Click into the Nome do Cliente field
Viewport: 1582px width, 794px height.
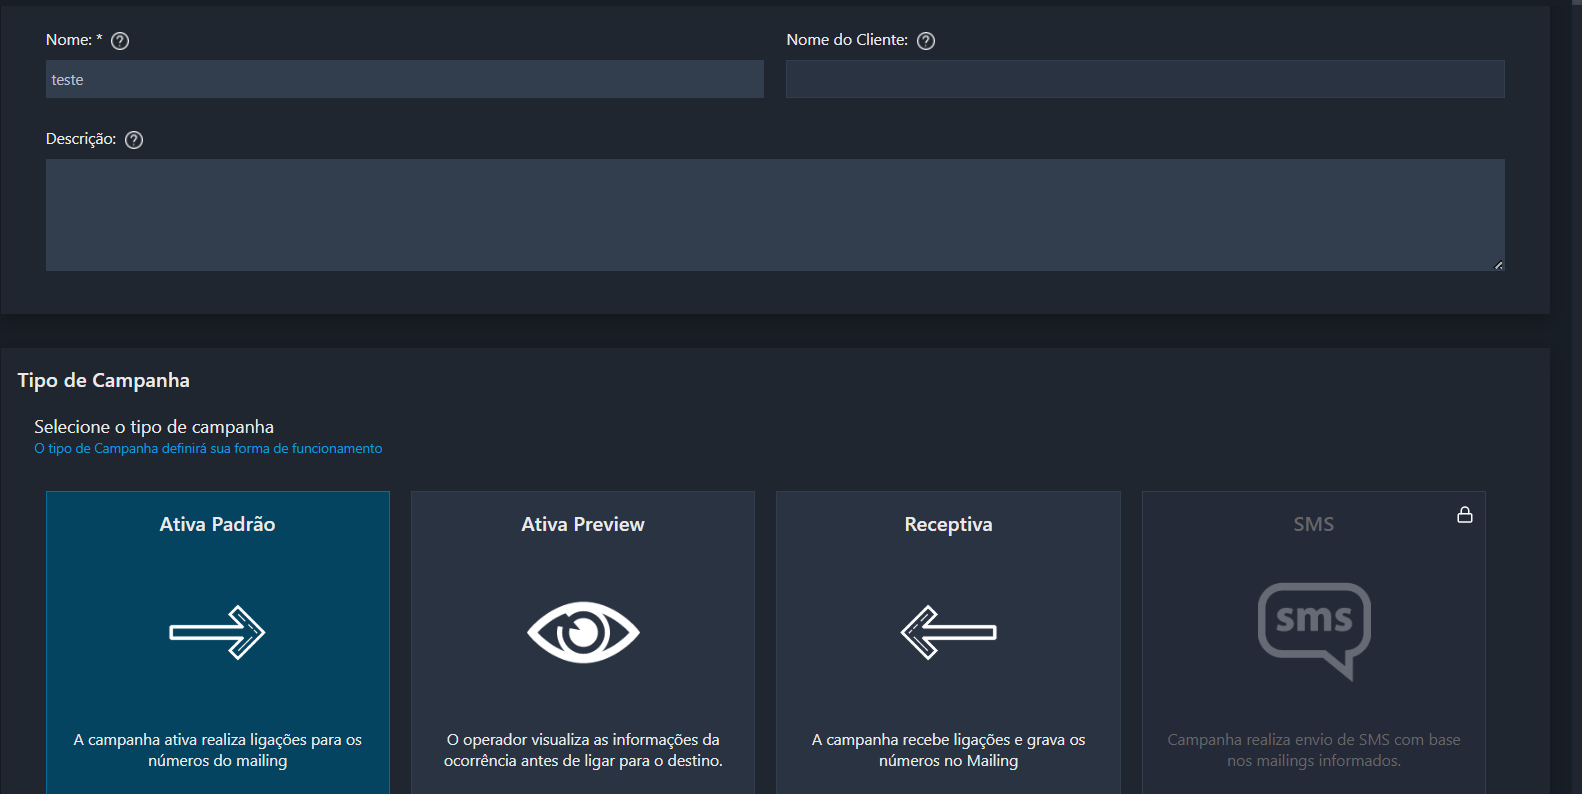coord(1144,80)
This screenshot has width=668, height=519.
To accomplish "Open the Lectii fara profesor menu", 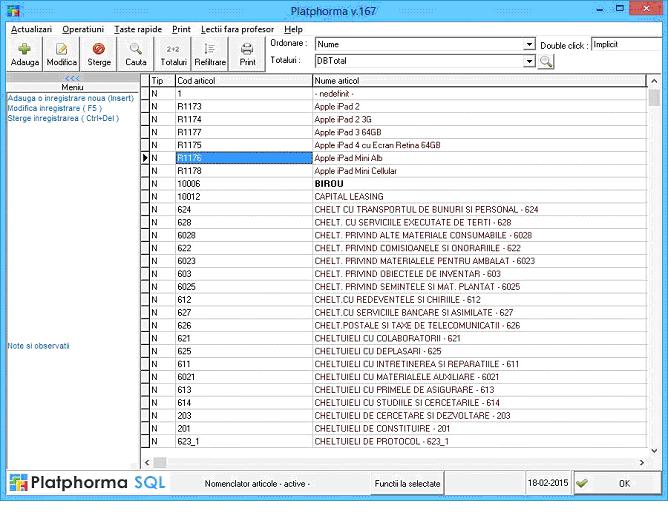I will point(237,30).
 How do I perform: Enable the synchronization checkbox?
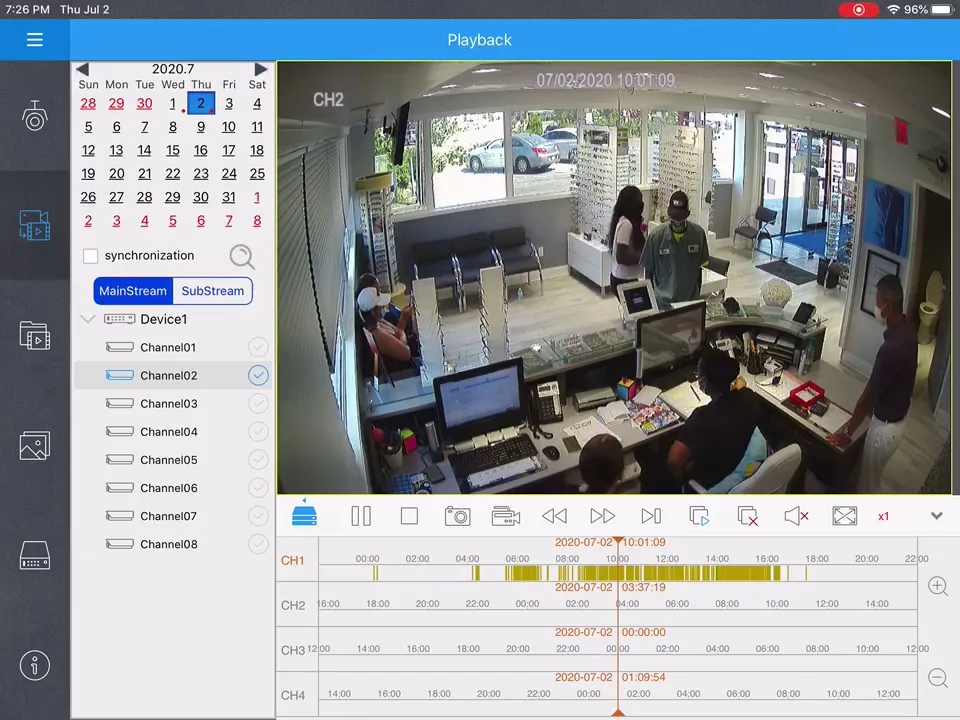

WHAT IS REQUIRED: Return each line of the data above that contains the string "width".

WRITTEN RESPONSE:
Viewport: 1582px width, 794px height.
This screenshot has width=668, height=519.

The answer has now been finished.